▼▼▼

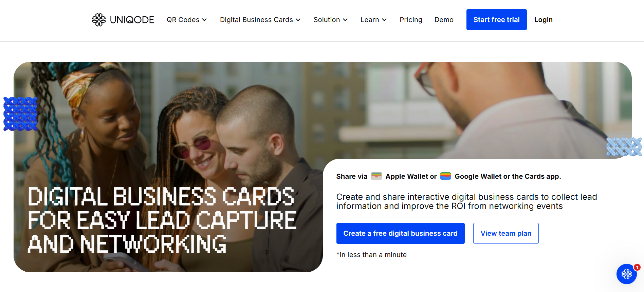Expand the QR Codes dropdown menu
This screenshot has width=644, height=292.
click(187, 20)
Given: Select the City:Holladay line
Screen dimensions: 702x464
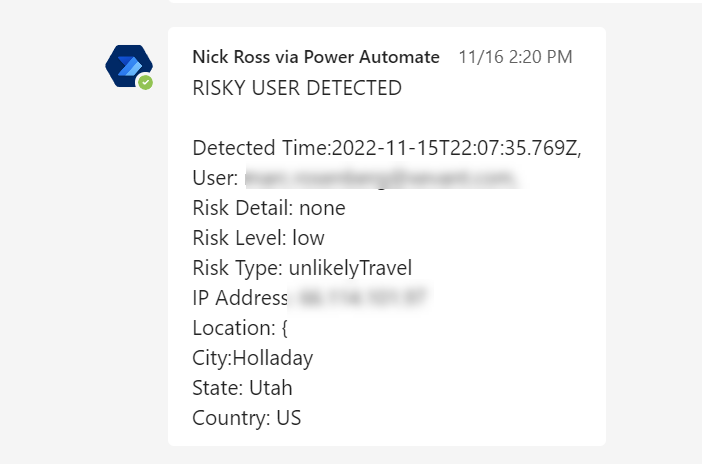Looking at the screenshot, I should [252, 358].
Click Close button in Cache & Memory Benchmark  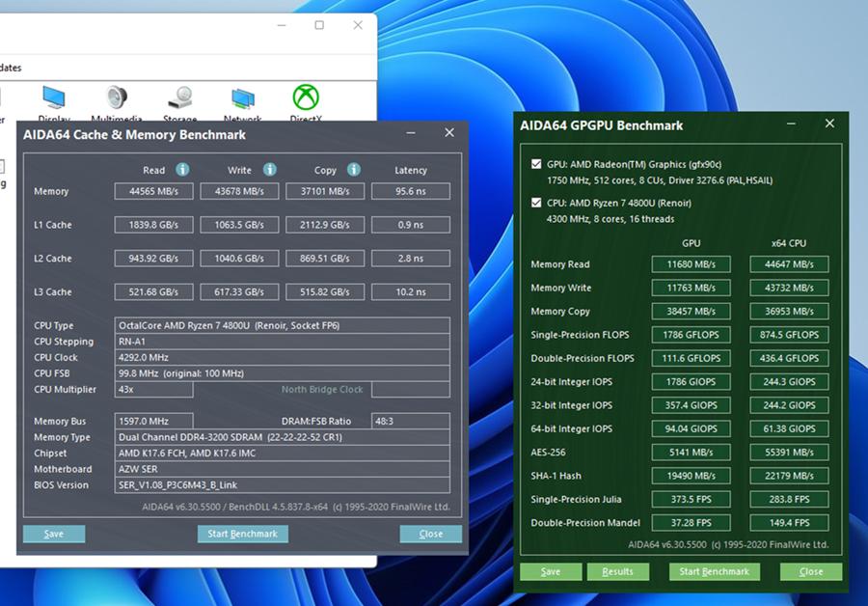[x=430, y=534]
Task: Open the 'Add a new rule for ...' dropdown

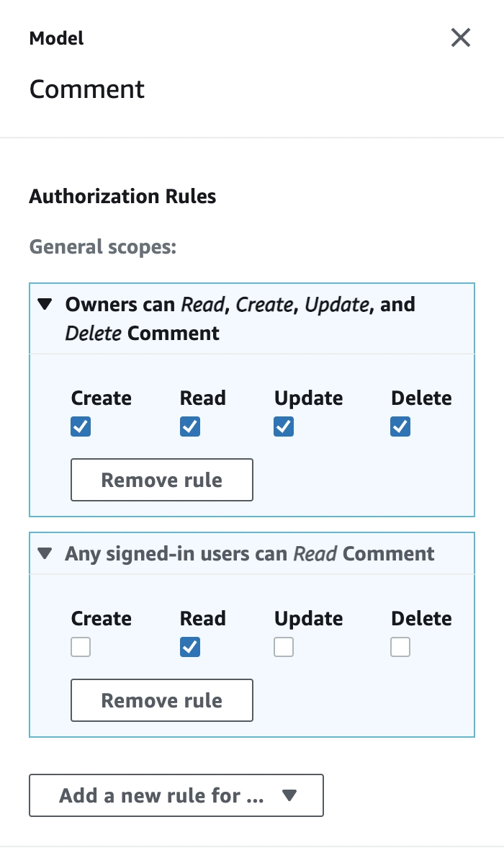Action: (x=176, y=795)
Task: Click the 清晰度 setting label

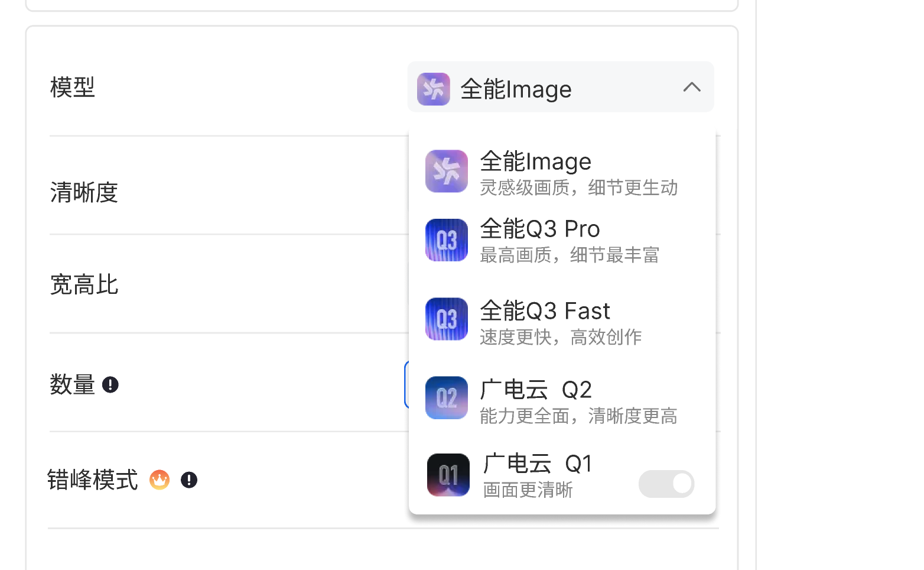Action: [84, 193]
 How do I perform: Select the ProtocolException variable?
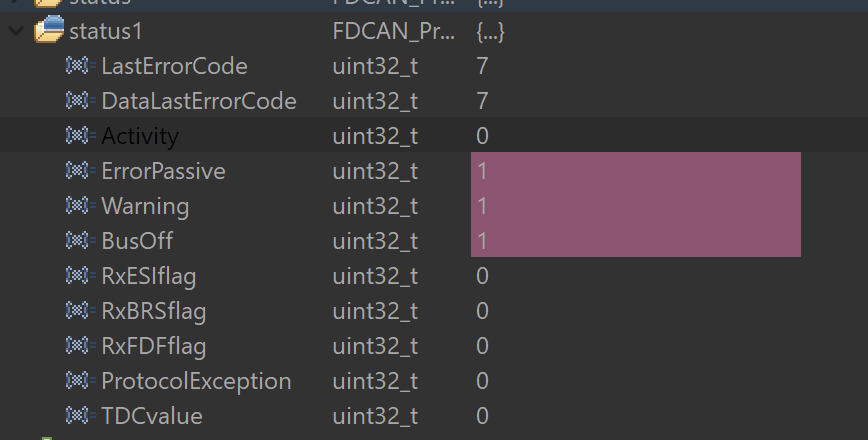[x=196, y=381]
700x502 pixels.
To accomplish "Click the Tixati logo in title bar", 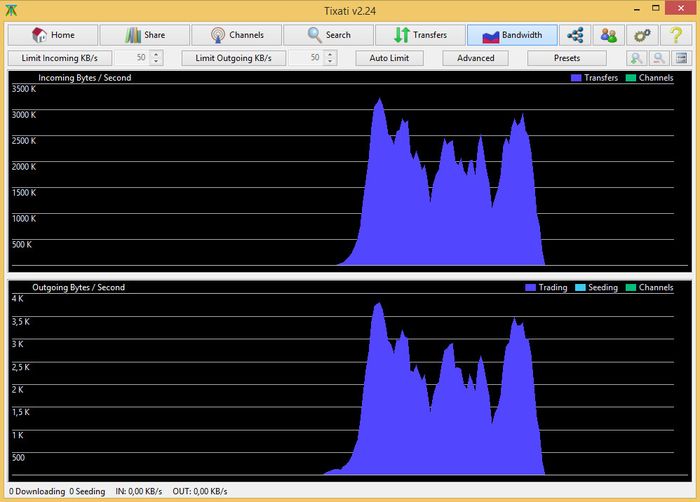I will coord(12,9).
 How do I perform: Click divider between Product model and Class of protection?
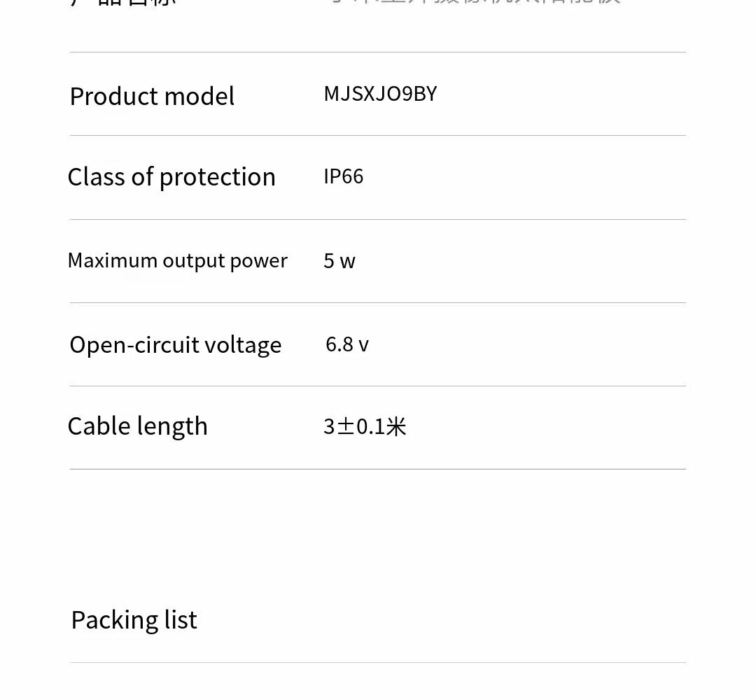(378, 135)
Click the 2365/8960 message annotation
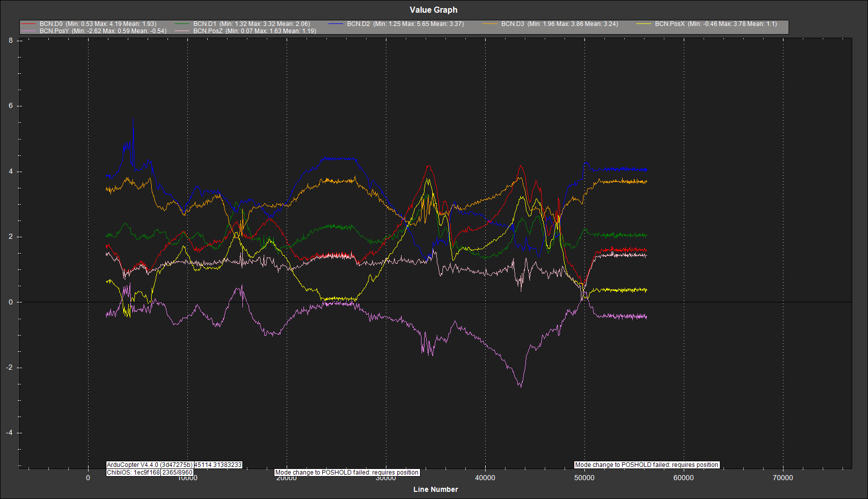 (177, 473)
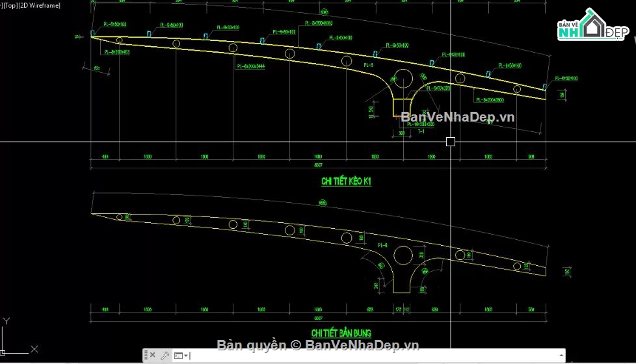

▲▲▲

Task details
Everything from the line containing "How do I perform: Click" through the last line of the entries is to be output exactly as written, minus any pictures.

Response to this exercise
 How do I perform: Click divider between Product model and Class of protection?
(378, 135)
Click the 2365/8960 message annotation
 (177, 473)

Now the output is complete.